** ACTIVITY **
Translate this sentence from the text on library selection into Spanish: "This procedure was performed with stepwise increasing stringency by reducing the input phage amount and antigen concentration."
(Beginning of EXERCISE TEXT)
Library selection and target-binding screening

To enrich potent mutants with higher affinity, the scFv phage libraries were separately submitted to three rounds of panning against the biotinylated antigen. This procedure was performed with stepwise increasing stringency by reducing the input phage amount and antigen concentration. To demonstrate the efficiency of the selection process, a typical experiment result for the L1 library is shown in S2 Table. Overall, 1012−1013 input phages were used, and 105−106 output phages were recovered in each selection round. For quality control purpose, phage ELISA revealed that the percentage of positive phages increased gradually from below 5% before selection to over 95% after the last selection round.
(End of EXERCISE TEXT)
(Beginning of INFORMATION SUPPLIED)
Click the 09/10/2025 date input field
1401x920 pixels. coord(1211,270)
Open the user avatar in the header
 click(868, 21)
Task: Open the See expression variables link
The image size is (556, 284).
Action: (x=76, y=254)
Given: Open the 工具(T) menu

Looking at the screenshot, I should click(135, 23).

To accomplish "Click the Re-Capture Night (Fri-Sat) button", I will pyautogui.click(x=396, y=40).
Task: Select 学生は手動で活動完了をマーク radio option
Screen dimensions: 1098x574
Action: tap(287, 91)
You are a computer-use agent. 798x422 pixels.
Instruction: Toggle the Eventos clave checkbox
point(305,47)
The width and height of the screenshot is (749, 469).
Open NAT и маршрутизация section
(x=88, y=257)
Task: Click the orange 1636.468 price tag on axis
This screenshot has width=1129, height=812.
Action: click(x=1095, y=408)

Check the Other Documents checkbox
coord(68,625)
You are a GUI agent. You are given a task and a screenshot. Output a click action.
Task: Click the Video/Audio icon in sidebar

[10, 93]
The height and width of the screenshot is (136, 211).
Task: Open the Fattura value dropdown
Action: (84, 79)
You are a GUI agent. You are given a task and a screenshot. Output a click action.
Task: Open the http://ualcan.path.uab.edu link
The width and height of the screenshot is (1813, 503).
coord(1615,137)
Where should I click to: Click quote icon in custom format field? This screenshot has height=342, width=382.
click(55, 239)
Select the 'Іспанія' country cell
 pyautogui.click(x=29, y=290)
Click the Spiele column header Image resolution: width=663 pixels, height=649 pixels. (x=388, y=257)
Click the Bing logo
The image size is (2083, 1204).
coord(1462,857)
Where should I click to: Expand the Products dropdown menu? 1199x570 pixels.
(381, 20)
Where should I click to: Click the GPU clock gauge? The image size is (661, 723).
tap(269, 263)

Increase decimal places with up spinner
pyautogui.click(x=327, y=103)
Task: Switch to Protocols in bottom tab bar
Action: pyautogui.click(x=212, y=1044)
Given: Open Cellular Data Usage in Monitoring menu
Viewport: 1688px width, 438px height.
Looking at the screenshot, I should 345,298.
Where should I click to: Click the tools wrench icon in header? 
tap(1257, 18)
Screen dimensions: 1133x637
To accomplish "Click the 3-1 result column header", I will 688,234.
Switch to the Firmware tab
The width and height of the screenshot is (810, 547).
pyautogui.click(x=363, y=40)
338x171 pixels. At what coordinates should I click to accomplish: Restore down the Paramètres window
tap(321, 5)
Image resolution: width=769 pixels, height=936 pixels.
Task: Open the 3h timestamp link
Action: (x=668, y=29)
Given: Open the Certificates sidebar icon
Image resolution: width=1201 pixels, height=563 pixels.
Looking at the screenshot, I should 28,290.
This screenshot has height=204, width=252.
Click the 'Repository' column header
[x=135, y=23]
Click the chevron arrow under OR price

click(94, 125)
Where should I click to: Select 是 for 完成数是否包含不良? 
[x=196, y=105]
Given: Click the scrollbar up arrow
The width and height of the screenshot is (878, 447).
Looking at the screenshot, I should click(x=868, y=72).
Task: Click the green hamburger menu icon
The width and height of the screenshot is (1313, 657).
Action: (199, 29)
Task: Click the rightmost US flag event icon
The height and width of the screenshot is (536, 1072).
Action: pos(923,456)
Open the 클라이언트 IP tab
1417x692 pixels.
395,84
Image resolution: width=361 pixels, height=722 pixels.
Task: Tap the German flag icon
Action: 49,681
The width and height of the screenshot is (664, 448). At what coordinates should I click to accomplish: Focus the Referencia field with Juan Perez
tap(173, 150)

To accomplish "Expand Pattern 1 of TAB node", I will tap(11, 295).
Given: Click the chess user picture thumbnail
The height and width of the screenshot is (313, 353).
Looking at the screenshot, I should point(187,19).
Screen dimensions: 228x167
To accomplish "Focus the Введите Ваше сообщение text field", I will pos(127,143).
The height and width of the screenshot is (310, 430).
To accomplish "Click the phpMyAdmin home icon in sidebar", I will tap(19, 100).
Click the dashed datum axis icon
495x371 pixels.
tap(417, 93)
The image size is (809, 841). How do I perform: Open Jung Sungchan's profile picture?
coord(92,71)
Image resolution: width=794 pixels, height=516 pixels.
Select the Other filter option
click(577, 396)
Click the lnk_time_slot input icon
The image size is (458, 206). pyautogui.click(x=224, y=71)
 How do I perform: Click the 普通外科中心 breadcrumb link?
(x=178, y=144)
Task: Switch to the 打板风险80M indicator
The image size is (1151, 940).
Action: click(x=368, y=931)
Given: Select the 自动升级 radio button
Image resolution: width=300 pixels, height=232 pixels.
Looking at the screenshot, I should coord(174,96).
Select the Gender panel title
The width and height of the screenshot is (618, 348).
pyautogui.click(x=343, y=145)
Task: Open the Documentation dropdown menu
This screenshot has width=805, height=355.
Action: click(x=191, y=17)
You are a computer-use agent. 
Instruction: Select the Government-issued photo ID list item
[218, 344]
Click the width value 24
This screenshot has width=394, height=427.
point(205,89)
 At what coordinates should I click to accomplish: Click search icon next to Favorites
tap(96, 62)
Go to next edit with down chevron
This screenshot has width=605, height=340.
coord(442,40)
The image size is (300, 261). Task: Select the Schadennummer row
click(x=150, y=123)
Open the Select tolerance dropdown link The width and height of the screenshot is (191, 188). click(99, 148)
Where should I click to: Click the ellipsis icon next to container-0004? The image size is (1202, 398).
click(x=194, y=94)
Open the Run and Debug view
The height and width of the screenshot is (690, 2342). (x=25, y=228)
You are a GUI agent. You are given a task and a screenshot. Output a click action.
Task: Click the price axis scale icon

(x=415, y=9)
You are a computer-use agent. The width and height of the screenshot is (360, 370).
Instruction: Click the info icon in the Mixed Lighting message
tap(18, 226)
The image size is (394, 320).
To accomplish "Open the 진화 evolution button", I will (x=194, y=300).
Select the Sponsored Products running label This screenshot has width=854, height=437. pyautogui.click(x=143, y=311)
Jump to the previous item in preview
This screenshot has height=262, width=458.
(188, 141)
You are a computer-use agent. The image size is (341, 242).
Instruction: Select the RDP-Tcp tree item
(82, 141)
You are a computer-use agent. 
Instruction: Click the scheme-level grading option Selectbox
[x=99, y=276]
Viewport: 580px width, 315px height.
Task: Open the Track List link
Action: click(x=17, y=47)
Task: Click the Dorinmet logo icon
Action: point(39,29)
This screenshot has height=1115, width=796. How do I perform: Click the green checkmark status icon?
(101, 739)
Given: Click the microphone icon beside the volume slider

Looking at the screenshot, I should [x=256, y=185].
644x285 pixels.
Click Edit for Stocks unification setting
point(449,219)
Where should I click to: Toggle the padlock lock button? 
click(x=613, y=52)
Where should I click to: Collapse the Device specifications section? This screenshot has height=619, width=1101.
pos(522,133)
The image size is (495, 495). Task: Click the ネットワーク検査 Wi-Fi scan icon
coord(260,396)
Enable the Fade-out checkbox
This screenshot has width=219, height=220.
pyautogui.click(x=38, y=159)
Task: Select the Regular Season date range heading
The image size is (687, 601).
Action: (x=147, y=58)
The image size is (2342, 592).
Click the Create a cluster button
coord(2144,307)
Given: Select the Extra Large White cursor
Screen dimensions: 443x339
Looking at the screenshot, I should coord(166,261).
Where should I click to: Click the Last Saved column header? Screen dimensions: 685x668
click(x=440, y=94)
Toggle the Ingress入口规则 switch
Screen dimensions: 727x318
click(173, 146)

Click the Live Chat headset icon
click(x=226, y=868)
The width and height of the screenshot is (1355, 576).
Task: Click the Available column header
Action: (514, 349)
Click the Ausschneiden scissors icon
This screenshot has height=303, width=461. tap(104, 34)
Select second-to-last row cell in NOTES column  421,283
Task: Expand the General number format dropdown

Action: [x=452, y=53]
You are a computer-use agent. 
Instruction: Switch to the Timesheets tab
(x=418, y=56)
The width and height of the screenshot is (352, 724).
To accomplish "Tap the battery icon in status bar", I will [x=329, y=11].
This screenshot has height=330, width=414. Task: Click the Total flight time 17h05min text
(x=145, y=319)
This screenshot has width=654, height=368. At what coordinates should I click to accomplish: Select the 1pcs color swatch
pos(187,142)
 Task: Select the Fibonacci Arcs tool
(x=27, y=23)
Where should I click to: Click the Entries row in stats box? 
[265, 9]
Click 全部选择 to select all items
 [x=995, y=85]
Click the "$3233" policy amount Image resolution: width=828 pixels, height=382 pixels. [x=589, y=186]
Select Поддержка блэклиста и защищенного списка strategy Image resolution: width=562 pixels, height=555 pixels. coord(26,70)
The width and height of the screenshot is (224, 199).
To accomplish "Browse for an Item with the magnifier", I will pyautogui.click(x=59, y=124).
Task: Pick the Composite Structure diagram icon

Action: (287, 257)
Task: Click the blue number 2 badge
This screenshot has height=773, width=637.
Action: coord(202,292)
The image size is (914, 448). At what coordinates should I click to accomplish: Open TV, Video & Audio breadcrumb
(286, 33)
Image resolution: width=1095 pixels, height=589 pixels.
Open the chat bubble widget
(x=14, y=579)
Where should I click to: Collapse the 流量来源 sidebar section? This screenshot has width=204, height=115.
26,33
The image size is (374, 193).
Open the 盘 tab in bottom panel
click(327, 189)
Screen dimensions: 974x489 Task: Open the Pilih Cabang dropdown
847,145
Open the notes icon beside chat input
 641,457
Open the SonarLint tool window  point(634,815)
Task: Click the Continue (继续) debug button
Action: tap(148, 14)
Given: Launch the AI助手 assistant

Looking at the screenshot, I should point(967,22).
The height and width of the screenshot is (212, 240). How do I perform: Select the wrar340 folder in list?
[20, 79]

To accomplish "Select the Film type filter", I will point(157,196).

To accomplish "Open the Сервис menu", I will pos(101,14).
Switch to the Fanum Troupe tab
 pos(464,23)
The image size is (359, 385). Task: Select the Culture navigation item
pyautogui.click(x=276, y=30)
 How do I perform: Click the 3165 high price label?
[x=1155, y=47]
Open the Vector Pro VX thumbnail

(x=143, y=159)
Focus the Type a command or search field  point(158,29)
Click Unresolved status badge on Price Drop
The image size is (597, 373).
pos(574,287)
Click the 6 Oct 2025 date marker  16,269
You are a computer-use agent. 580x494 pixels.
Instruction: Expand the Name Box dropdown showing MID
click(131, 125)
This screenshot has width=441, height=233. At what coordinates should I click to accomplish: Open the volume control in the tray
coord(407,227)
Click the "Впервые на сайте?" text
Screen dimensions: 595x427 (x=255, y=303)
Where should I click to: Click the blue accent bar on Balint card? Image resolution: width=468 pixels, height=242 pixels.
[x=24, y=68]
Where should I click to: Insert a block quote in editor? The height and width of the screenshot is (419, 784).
(End of INFORMATION SUPPLIED)
** TASK SOLUTION **
Este procedimiento se realizó con una rigurosidad creciente de forma escalonada, reduciendo la cantidad de fagos de entrada y la concentración de antígeno.